##### Given information #####
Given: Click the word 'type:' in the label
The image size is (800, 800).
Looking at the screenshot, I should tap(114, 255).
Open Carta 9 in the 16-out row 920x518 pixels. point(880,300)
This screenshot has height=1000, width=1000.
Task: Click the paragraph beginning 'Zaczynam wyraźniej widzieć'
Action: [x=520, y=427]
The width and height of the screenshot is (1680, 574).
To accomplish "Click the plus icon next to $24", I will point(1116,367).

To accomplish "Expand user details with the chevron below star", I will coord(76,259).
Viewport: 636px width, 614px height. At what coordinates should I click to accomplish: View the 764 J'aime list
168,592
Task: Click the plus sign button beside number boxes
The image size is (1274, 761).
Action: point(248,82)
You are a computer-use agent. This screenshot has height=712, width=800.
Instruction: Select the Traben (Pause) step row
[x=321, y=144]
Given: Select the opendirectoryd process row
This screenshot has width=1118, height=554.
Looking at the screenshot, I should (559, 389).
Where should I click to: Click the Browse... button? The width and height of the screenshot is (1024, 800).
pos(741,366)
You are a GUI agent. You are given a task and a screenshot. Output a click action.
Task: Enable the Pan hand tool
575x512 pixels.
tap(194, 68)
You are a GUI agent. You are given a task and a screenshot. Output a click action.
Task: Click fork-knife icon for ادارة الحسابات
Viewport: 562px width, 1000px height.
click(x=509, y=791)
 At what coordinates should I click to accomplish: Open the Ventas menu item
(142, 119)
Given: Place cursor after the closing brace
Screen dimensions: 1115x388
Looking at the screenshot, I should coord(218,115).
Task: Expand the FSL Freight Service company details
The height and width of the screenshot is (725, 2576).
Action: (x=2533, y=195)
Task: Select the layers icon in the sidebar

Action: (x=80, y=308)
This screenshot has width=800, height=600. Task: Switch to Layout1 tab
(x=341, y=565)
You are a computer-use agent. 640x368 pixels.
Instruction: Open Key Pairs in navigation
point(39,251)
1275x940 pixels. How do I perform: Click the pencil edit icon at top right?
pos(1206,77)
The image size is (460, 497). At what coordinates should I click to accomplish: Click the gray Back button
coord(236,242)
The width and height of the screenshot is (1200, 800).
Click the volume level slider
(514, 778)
#####
** Work to complete **
Please determine how many lines in the entries contain the word "plus" and answer with the number alone.

** Output **
2